YD Zhu and YM Zhang and YJ Shi and XH Lu and JH Li and LH Lu, JOURNAL OF CHEMICAL AND ENGINEERING DATA, 61, 4023-4030 (2016).

DOI: 10.1021/acs.jced.6b00534

Titanium (Ti) metal has been widely used in orthopedic implants, such as knee replacements and fracture fixation devices, where water is the base fluid of the lubricant. In this work, a series of nonequilibrium molecular dynamics have been carried out to investigate the microstructure and lubrication of water molecules confined in TiO2 nanoslits under shearing. The effects of varying slit gap widths (0.8, 1.2, 1.6, and 2.0 nm) and shear velocities (200, 100, 50, and 10 m/s) on the friction coefficients between TiO2 and water molecules were evaluated to shed light on the role of the confined water molecules on lubrication.
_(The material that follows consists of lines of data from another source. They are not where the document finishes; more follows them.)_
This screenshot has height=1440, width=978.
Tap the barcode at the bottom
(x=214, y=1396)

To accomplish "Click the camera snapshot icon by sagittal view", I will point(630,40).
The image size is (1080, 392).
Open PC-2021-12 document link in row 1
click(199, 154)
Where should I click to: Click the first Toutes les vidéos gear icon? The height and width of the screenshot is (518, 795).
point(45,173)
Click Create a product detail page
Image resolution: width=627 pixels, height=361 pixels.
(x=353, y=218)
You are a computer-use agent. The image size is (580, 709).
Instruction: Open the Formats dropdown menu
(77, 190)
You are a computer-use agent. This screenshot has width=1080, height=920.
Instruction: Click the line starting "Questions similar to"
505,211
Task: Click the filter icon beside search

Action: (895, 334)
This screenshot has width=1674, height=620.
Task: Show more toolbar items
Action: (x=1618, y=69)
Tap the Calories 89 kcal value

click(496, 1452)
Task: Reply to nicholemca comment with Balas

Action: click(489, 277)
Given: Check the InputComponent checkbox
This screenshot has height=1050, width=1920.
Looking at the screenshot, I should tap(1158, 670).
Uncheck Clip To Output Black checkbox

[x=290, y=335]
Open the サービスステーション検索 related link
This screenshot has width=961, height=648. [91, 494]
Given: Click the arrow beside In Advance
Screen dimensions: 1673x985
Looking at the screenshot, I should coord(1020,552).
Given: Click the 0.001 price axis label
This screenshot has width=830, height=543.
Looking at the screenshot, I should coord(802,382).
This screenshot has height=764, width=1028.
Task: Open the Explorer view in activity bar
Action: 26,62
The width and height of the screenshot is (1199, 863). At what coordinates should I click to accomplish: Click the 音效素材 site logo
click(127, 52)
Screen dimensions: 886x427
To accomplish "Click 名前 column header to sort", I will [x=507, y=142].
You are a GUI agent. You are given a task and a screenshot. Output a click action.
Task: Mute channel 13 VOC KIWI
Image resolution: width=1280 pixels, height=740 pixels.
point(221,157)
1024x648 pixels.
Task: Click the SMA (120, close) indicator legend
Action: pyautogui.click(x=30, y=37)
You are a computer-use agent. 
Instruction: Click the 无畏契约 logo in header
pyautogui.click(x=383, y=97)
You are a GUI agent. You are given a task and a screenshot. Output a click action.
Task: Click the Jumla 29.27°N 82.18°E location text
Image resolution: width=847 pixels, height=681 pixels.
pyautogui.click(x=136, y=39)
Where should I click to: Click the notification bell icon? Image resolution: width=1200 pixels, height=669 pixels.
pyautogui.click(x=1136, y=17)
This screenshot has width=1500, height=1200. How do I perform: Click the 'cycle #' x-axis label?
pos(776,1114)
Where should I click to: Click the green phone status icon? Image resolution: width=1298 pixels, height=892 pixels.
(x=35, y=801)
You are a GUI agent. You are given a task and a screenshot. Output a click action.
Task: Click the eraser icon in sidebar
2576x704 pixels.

Simulation results showed that the friction coefficient decreased as the slit width increased. Detailed analysis of water molecules microstructure revealed that water molecules confined in the slits were layered. Typically, all the water molecules in Layer 1 and some water molecules in Layer 2 could reach the sliding velocity of the wall, which were in agreement with the reported mobility of water molecules absorbed on TiO2 nanoparticles via nuclear magnetic resonance. As the width of slit gap increased, the average lifetime of the H-bonds between water molecules within and beyond Layer 1 reduced and the amount of free water increased accordingly, which caused a decrease in the friction coefficient. This understanding can be used to explain at the molecular scale the observation in our previous atomic force microscope experiment in which the higher roughness in TiO2 reflected a lower friction coefficient.